PAGE EXTRACT
╭──

Niger

Country Summary

Macroeconomic performance

Real GDP growth was an estimated 5.2% in 2018, up from 4.9% in 2017, reflecting stronger performance of the agricultural sector. On the demand side, final consumption grew by 4.5% in 2018, and investment, by 11.7% (compared with 2.4% in 2017). The GDP structure remains relatively stable, with agriculture ominating (43.4% of GDP in 2018), followed by services (35%), and industry (14.9%). Despite public finance consolidation, the fiscal deficit stood at an estimated 5.9% of GDP in 2018. Consumer price index inflation was an estimated 4.2% in 2018, reflecting an expansion in credit and money supply in the context of a contraction in net foreign assets.

The economic outlook is favorable, with real GDP growth projected at 5.3% in 2019 and 5.7% in 2020. Economic activity should continue to benefit from strong performance in the agricultural sector, underpinned by the expansion of irrigated land and the development of mini-dams. The 2017–2020 Economic and Social Development Plan provides for numerous infrastructure projects, notably the Cotonou–Niamey–Ouagadougou– Abidjan rail loop, a pipeline for exporting crude oil, the Salkadamna power project, and the Kandadji combined hydro and irrigation dam.

╰──

TASKS FOR THIS EXERCISE
1. Answer each question from the Niger country summary, one per line:
(a) What was Niger's estimated real GDP growth in 2018?
(b) What was the estimated consumer price index inflation in 2018?
(c) What real GDP growth is projected for 2020?
2. List every infrastructure project that the Niger country summary names as part of the 2017–2020 Economic and Social Development Plan.

AVAILABLE DATA
╭──

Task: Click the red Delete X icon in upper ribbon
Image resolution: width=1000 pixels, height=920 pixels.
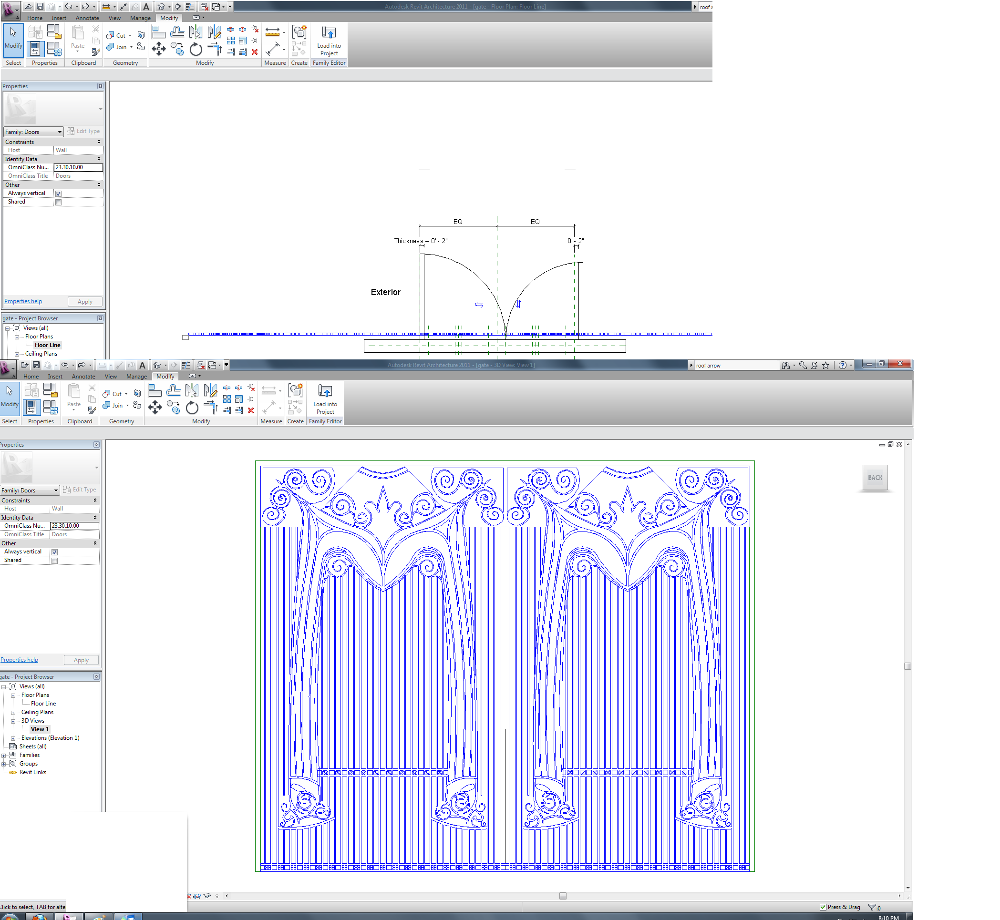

╰──

THE RESPONSES
1.
(a) 5.2%
(b) 4.2%
(c) 5.7%

2.
- The Cotonou–Niamey–Ouagadougou–Abidjan rail loop
- A pipeline for exporting crude oil
- The Salkadamna power project
- The Kandadji combined hydro and irrigation dam